Procedures

Intended audience: Anyone who is administering Data Transfer Monitoring.

Deployment

Deployment is through a Makefile in the code repository.

Maintenance

Backup

No backups needed as the application does not store state.

Cold Startup

No specific cold startup procedures needed.

Cold Shutdown

No specific cold shutdown procedures needed.

Reproduce Service

Deploy another instance.

Calculate File Counts

Do not rely on File Notifications for accurate file counts since resent file generates duplicate file notifications for the same file. Run a recursive word count for the directory. Example below.
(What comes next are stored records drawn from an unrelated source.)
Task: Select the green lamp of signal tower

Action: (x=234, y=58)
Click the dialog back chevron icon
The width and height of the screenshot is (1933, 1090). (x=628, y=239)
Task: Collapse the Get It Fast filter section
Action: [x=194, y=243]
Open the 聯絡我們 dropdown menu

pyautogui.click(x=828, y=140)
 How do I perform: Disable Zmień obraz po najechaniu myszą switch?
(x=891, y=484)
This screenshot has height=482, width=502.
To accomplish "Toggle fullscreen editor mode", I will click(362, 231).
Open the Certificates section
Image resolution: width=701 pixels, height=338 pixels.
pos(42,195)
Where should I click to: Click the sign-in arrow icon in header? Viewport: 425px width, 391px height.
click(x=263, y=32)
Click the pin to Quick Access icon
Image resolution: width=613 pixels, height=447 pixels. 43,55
mc ls -r rubin-summit/rubin-summit/LSSTCam/20250921 | wc

Review End Readout and File Transfer Logs

Logs for End Readout messages and Summit to USDF Transfer time are in the logs. This can be manually reviewed to validate transfer times. The End to End Dashboard Logs provides a filter variable. Enter the Date and Sequence number in in YYYYMMDD_000<sequence number > format. An example is format is 20251120_000122

The output below is an example.

INFO:listeners.end_readout:end readout message: EndReadoutModel(private_sndStamp=1764038140.1819582, private_rcvStamp=0.0, private_efdStamp=1764038103.1819582, private_kafkaStamp=1764038140.1819582, private_seqNum=174564, private_revCode='834c6ef5', private_identity='ocs-bridge', private_origin=309651235, additional_keys='imageType:groupId:testType:stutterRows:stutterNShifts:stutterDelay:reason:program', additional_values='OBJECT:2025-11-25T02\\:34\\:56.976:OBJECT:0:0:0.0:FixedChaosMonkeyTest:BLOCK-T644', images_in_sequence=1, image_name='MC_O_20251124_000100', image_index=1, image_source='MC', image_controller='O', image_date='20251124', image_number=100, timestamp_acquisition_start=1764038100.6716127, requested_exposure_time=30.0, timestamp_end_of_readout=1764038140.1770334)
INFO:shared.metrics.s3_metrics:MC_O_20251124_000100 Summit to USDF transfer time: 4.31 seconds
INFO:shared.metrics.s3_metrics:MC_O_20251124_000100 end readout timestamp: 2025-11-25 02:35:03.177033+00:00
INFO:shared.metrics.s3_metrics:MC_O_20251124_000100 newest S3 file timestamp: 2025-11-25 02:35:07.491000+00:00
INFO:shared.s3_client:found LSSTCam/20251124/MC_O_20251124_000100/MC_O_20251124_000100_expectedSensors.json expected sensors file

Using Data Transfer Monitoring Metrics in Queries and Dashboards

The day label was added to Prometheus metrics for filtering metrics by observation day. To filter metrics use the day label with the day in YYYY-MM-DD format. An example query is dtm_file_messages_received_total{day="2025-11-22"}

Enable Debug Logs

To enable debug log change the DEBUG_LOGS environment label from false to true.

Changing Late File Time Parameter

The MAX_FILE_LATE_TIME value defines what threshold late files are identified. Change this value in the Data Transfer Monitoring Kubernetes deployment manifest for a different threshold.